At the software level you usually find everything is the same (let me know if I’ve got this wrong), but here you suffer byte order differences where different protocols (network, inter-process, file formats) can each represent things larger than a byte in different order. This isn’t too difficult to solve (https://github.com/markalanrichards/bitcoin/blob/master/src/compat/byteswap.h) you just need to remember to use it everywhere your program interfaces with the world.

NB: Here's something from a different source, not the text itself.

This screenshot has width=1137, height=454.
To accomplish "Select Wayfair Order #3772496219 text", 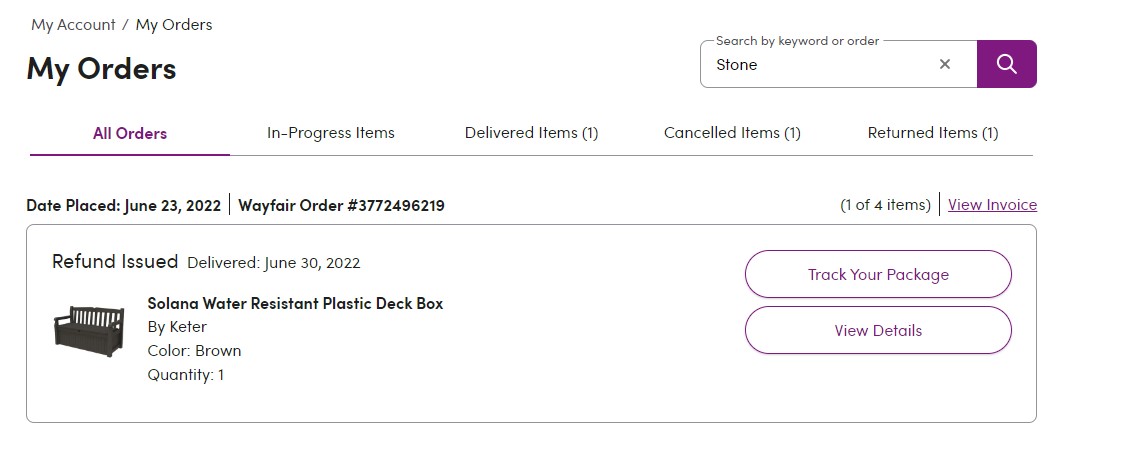I will point(342,205).
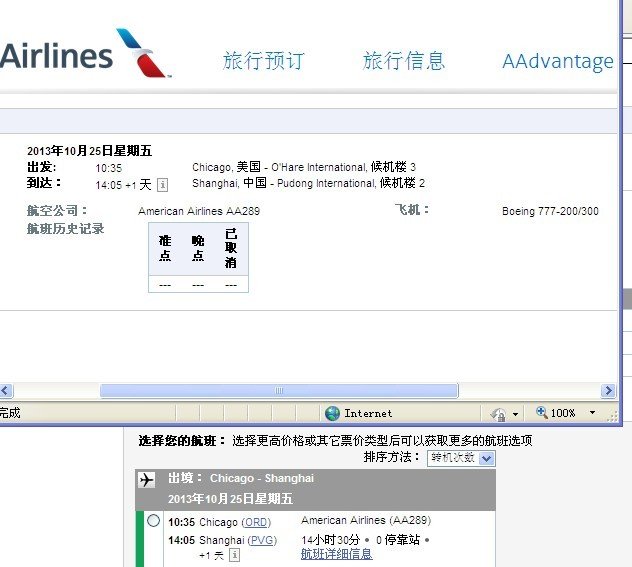The width and height of the screenshot is (632, 567).
Task: Open the 旅行预订 menu
Action: click(263, 61)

Luckily floating points are strictly described in IEEE-754, well I say luckily: except the complexities of implementing it mean that not all languages actually adhere to it: https://en.wikipedia.org/wiki/Criticism_of_Java#Floating_point_arithmetic
Characters and Strings are terrifying.
There are hundreds (maybe thousands) of character sets: in a large part because some base character sets (Latin1) have multiple versions for different languages. Not all are easy to work with (I remember something odd about Turkish EBCDIC and xml processing problems as symbols can be remapped). The simplest solution is to make everyone fit into a box and force UTF-8: then hope that nobody adds a BOM, let’s hope UTF-8 never gets deprecated.

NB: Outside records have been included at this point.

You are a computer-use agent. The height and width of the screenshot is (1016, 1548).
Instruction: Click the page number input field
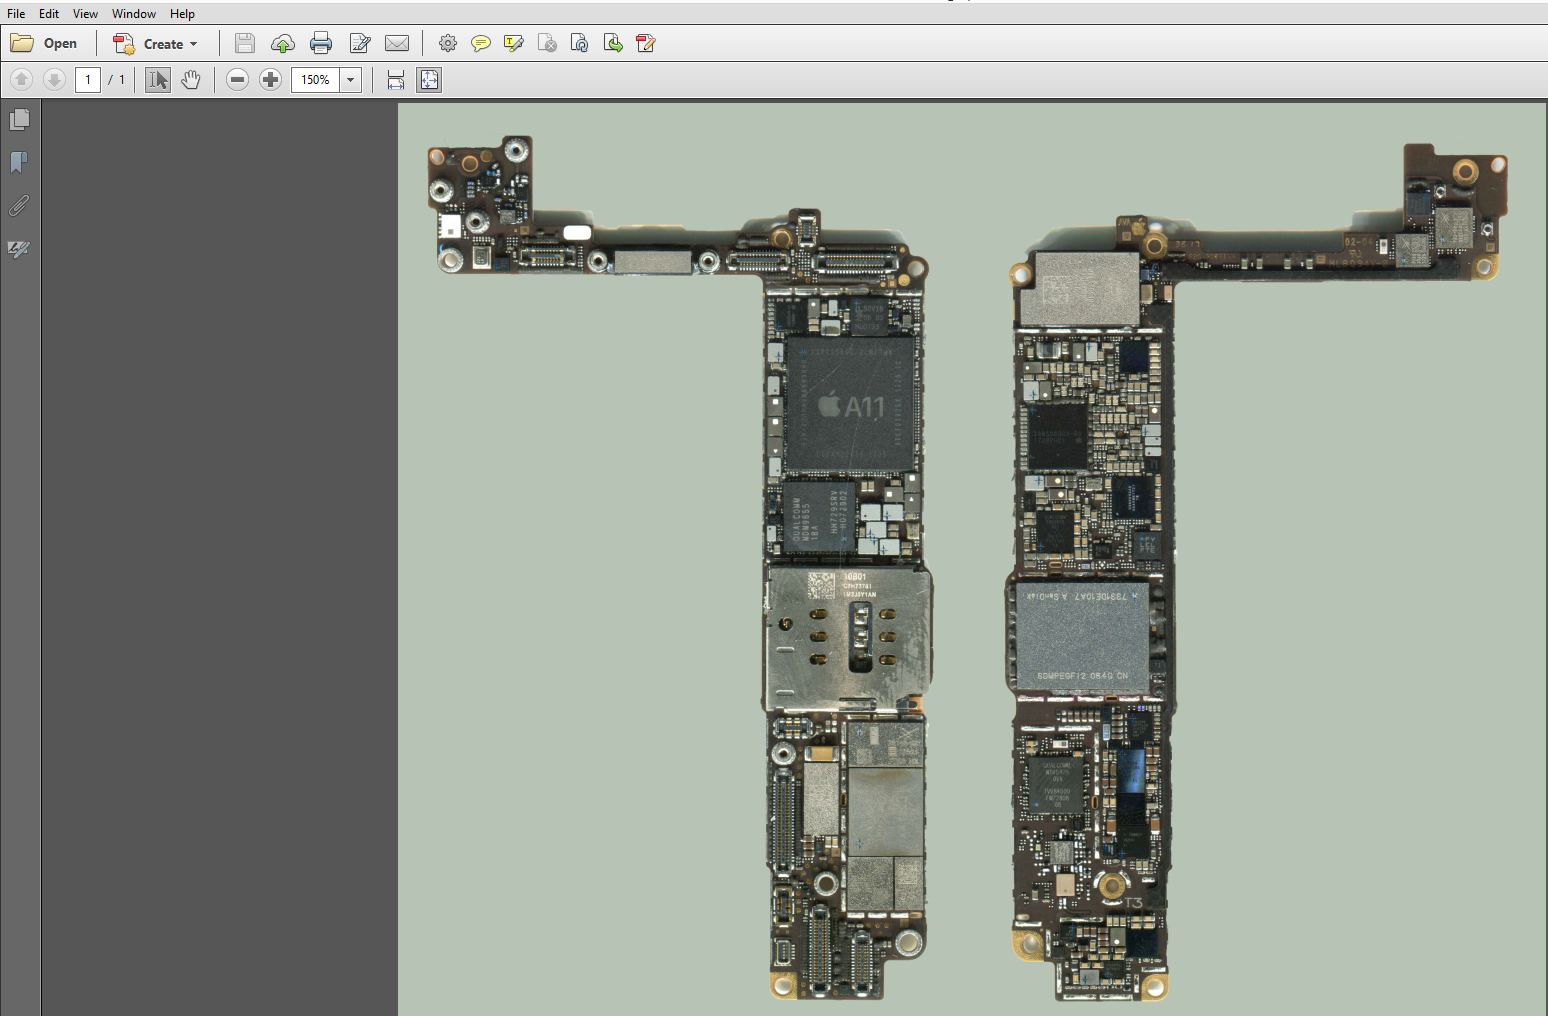click(88, 80)
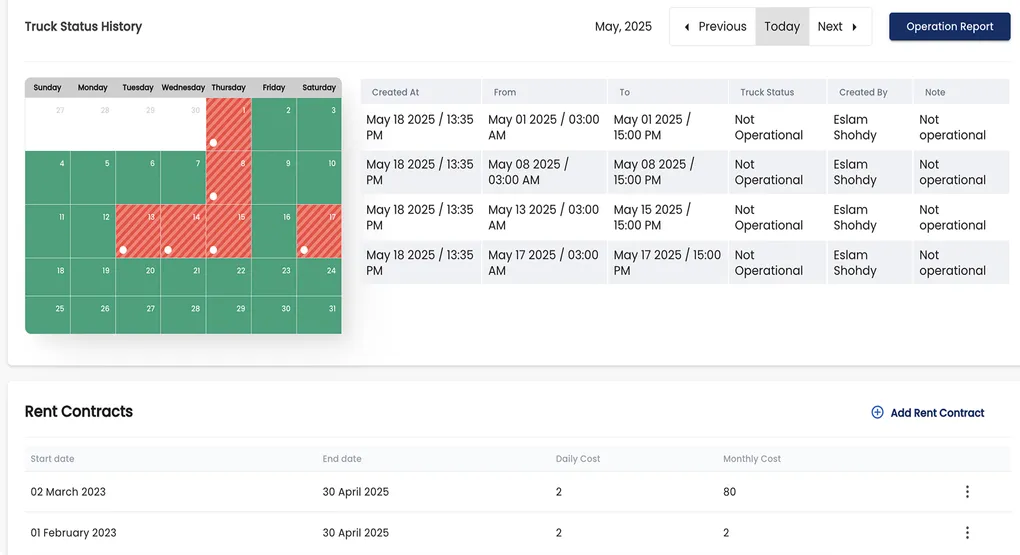Image resolution: width=1020 pixels, height=555 pixels.
Task: Click the white dot on May 13
Action: point(123,250)
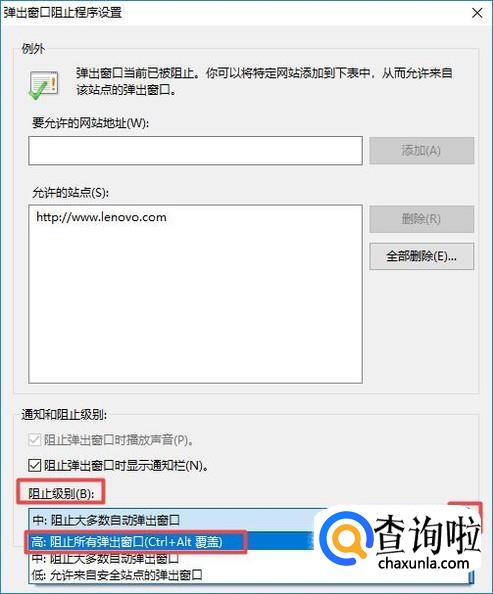This screenshot has height=594, width=493.
Task: Click the 允许的站点(S): label
Action: (x=70, y=193)
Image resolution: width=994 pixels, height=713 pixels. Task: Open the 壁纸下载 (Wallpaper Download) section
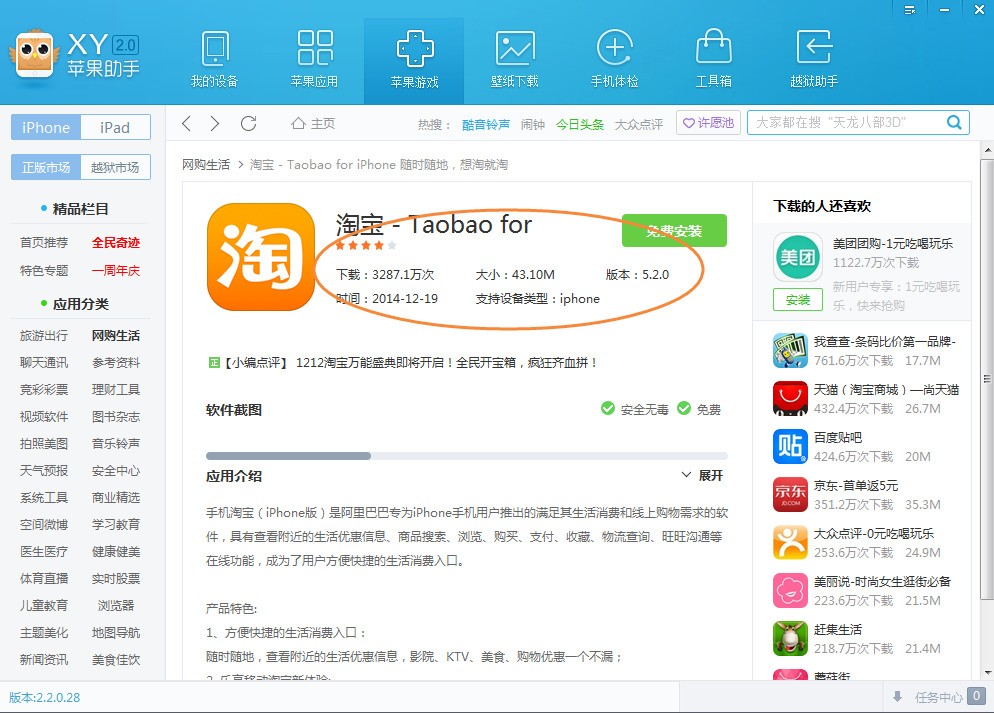pos(514,58)
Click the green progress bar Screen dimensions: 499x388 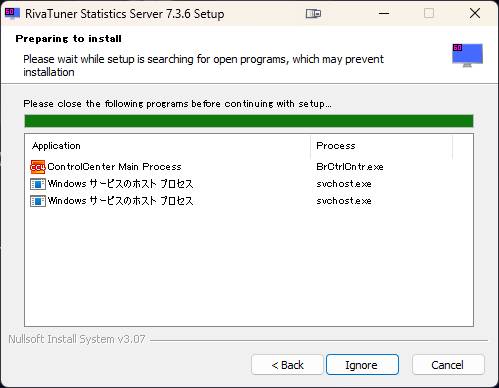click(249, 121)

So you have a reference to some data…. how do you reference it and what kind of data might you have to reference:
The reference could be a nice compile time fixed size (like a pair of integers, I mean a pair of 64 bit integers).

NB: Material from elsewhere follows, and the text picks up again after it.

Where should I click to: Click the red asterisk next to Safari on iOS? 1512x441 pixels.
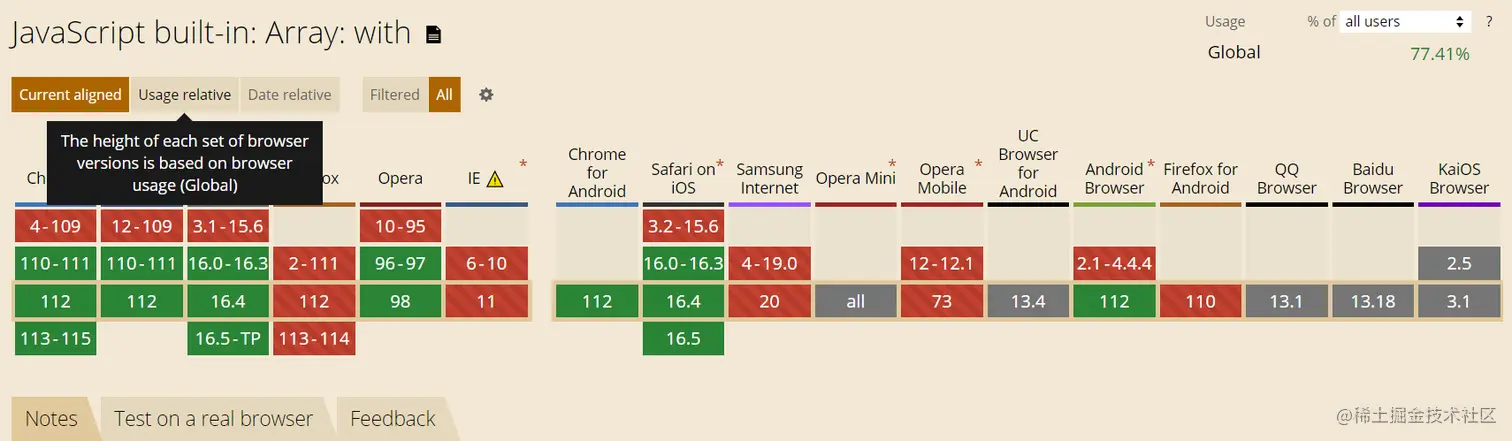[720, 161]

It might be a variable size (String of characters) holding some JSON: so maybe a block of memory.
Or it might be a continuous stream (/dev/urandom)
Or it might be a channel of offset data (File on disk) with parts that might no longer be available later in the day or new parts that arrive whilst reading.
It’s easiest to manage the fixed size case (c style) and then re-use the fixed size blocks for streams of data, but sometimes you need more complex references like File handles.
So a VLQ (https://en.wikipedia.org/wiki/Variable-length_quantity) might do for the simple case, and then a VLQ that contains References to further VLQs might be usable for the rest of the use cases.
Arrays and Lists
I don’t think I really consider these to be primitive types
Great, I don’t need to write these in my language: I can borrow them? Well maybe, except when it comes to mixing primitives with polymorphic types: well maybe I can still use them I guess I can just put the type into the box as the first entry.
It’s all in the bus
Eventually, much of the data you use ends up moving through the buses on your system and they have different sizes and then on top of that you get fixed sized pages that move over buses, which you hope are an integer multiple of the bus size: typically the one everyone knows that isn’t is the MTU (which varies between broadband, ethernet and modem systems).
So when you use these complex primitives you might not want to just use the language primitives: but optimise for the bus/packet/page sizes involved. Should these be primitives? Well that might depend on your architecture and for a cross platform language I guess you should let it be a language specific optimization to curry in an outside primitive.
So how to solve this for writing a new language?
Copy Scala and Groovy: use the JVM to solve this for you and give you a consistent view of the world and force everyone to map using Java data structure until later… although I’m tempted to checkout the CLR/Mono too.